#### REQUEST A:
According to the article on the Peeps contest, whose diorama won The Post's first Peeps contest?
#### REQUEST B:
Pick up the article on the Peeps contest after its final sentence and keep writing.

#### PROVIDED PASSAGE:
[Start]

Peeps Contest: How a ‘crazy’ idea turned into a sweet tradition

In 2007, a sweet (and quirky) idea turned into a Washington Post tradition.


The first Peeps callout, which features a photo of a diorama submitted to a St. Paul Pioneer Press contest
Debra Leithauser was editor of The Post’s now-defunct Sunday Source section and had heard about newspapers asking readers to submit Peeps dioramas that placed decked-out Peeps marshmallow candies in creative scenes.

The idea was presented at the annual Society for Features Journalism conference that Leithauser attended and had been successful for the St. Paul Pioneer Press and a few smaller papers that had run similar contests. No one knows exactly who started the trend.

When Leithauser, now editor of The Post’s Weekend section, pitched the idea to her staff, they thought she was “crazy,” she remembered with a laugh. But she thought it would resonate with Post readers, particularly of the Sunday Source section, which sought to engage the 18-to-34 set.

It did. The contest was a hit, both in terms of page views and the number of entries, which well exceeded expectations. “D.C’s art community really took it seriously,” Leithauser added.

Style reporter Dan Zak was part of Leithauser’s Sunday Source team and helped coordinate the contest, from writing callouts to helping judge entries and interview finalists about their designs.


Charles Johnston's diorama, "Peeps Are a Girl's Best Friend,” won The Post’s first Peeps contest.

[End]

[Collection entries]
[Start]

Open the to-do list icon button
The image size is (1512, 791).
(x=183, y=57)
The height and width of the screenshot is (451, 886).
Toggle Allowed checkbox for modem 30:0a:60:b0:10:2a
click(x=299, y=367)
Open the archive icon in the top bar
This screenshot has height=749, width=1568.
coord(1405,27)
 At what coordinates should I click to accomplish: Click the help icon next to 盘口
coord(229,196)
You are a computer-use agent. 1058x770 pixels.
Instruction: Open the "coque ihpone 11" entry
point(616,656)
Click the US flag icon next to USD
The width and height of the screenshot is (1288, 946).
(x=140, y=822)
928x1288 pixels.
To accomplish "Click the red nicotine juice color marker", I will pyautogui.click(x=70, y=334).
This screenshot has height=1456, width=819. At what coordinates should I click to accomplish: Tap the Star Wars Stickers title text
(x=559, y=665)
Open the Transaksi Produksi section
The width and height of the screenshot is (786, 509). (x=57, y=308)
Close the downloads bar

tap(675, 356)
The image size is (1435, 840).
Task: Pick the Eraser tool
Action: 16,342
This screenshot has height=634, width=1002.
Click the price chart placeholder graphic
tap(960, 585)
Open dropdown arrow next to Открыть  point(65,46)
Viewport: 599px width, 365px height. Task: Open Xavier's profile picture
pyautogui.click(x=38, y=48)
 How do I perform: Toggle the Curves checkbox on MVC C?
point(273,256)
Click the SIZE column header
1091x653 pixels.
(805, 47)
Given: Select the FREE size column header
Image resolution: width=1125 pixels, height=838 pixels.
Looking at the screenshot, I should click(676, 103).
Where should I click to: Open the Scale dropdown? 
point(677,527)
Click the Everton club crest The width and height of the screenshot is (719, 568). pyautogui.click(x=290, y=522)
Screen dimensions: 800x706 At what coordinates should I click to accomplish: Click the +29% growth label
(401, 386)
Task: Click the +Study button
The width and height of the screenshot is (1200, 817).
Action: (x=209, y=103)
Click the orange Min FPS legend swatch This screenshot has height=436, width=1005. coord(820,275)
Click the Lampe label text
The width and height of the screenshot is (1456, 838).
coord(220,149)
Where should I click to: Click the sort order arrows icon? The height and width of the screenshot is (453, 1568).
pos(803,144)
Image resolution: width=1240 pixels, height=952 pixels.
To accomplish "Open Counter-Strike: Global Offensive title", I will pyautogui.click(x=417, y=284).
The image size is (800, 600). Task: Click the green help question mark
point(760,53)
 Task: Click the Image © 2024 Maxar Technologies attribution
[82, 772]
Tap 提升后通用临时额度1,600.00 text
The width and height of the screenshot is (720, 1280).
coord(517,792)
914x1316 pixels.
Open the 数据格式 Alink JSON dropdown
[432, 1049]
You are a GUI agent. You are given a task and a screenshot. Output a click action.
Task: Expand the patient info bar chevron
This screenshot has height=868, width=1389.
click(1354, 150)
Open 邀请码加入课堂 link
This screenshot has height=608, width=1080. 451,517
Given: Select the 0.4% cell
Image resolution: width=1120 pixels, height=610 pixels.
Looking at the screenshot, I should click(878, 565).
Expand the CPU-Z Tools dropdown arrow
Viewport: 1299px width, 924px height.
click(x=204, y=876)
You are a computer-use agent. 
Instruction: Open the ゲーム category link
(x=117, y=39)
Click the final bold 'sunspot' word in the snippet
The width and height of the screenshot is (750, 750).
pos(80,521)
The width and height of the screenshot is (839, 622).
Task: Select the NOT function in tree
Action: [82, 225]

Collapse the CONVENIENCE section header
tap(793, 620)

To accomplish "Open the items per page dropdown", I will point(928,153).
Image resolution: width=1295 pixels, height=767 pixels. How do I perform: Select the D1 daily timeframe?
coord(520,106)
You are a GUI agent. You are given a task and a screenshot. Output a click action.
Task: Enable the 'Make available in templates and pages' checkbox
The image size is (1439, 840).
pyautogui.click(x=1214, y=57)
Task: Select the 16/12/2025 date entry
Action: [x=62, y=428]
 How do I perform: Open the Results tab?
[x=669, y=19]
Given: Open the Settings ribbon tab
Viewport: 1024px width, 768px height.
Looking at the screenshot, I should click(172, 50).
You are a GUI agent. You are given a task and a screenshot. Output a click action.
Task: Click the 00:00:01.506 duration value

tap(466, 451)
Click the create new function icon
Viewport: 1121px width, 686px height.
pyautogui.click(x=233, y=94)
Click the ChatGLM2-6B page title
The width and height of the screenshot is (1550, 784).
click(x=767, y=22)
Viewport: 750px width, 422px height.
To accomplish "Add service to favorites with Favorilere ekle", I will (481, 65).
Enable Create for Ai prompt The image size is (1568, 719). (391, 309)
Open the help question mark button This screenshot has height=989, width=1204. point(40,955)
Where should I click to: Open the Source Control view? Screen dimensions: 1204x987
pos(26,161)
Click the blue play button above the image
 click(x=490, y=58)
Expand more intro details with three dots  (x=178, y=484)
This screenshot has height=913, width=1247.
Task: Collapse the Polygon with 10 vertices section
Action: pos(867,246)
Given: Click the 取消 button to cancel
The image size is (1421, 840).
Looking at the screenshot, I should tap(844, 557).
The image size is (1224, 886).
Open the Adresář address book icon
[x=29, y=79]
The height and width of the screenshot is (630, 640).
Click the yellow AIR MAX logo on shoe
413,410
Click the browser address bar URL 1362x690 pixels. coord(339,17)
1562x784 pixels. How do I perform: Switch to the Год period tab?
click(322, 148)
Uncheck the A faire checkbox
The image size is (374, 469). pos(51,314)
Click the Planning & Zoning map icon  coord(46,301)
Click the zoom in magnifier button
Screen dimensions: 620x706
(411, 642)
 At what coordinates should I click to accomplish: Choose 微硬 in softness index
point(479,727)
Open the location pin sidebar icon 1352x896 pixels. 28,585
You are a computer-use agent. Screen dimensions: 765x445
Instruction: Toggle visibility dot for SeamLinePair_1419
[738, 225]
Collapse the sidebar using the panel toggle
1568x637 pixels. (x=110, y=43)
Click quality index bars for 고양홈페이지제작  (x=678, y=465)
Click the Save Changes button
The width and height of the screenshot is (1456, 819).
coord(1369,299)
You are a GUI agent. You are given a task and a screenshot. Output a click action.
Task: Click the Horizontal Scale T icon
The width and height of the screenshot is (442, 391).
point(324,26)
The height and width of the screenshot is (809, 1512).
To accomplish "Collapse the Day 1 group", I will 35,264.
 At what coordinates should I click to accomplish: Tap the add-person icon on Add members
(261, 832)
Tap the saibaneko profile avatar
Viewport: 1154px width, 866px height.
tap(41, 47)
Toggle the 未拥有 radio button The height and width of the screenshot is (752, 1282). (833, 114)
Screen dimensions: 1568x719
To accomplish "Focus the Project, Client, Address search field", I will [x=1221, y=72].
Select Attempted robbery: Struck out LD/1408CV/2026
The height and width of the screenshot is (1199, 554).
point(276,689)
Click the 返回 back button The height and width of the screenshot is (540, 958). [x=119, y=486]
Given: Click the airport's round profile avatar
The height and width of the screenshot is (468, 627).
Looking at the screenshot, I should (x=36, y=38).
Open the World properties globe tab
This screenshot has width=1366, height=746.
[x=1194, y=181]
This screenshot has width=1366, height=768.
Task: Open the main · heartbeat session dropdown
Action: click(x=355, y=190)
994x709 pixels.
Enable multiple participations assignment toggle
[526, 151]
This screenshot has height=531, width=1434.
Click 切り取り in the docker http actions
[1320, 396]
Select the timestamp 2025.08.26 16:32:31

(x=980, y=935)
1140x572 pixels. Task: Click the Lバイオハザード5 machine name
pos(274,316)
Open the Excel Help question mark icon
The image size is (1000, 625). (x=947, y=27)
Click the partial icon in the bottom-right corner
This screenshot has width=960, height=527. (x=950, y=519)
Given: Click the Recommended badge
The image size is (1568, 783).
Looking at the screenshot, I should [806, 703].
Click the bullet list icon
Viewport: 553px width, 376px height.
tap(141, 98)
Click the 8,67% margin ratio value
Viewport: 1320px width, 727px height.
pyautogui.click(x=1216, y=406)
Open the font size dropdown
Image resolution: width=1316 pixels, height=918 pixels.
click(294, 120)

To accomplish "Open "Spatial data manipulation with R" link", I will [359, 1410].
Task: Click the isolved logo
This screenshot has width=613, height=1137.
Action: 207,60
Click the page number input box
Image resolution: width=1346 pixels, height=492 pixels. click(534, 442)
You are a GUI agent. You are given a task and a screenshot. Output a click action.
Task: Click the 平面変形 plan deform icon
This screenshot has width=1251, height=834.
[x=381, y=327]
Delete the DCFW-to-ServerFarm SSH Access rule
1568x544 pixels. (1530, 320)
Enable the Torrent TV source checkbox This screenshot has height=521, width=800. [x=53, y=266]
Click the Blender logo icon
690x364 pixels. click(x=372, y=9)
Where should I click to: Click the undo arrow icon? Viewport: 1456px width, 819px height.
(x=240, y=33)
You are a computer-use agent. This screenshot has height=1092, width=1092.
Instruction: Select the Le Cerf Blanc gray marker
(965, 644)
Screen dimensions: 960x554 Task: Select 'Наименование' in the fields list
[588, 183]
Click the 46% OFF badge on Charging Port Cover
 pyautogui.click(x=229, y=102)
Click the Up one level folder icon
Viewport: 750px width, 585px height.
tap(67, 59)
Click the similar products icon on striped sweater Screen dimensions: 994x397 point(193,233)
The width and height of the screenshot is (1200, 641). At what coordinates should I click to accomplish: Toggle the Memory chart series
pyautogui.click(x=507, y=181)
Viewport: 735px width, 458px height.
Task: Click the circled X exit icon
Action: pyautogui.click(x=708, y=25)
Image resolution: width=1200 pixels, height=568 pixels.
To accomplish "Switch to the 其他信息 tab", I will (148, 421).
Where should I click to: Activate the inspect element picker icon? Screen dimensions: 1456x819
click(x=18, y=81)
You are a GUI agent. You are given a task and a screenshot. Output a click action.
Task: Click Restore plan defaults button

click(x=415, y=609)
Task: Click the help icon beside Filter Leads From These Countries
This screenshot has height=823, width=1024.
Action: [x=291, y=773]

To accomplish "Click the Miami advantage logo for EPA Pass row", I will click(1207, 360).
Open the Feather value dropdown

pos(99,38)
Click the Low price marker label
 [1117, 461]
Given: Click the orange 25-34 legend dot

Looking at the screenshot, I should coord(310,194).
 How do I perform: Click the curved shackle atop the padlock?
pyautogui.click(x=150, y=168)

[End]

#### RESULT A:
Charles Johnston's diorama, "Peeps Are a Girl's Best Friend," won it.

#### RESULT B:
Even though this year’s contest is the sixth installment, Zak counts the first winning entry — a Marilyn Monroe-inspired diorama called “Peeps Are a Girl’s Best Friend” — as his favorite, noting that it was “huge and ornate and kind of breathtaking.”

The inspiration behind the creations is almost as captivating as the dioramas themselves — submissions range from clever riffs on pop culture (like Peeps Show IV’s winner, “Eep,” a Peeptastic parody of the Pixar flick “Up”) to re-staging of major events (like last year’s winner, "Chilean CoPeepapo Mine Rescue"). And let’s not discount some of the contest’s more delightfully sinister takes.

It’s part of what makes Peeps dioramas so fun, both to create and admire, Zak said. “Peeps are silly looking,” he said. When people put them in more serious settings, “that juxtaposition is really amusing. I think that’s why it works.”

Pssst. Feeling inspired? It’s the last weekend to enter the Peeps 2012 Contest. Enter here . Entries are due by 11:59 p.m. on Monday, Feb. 27.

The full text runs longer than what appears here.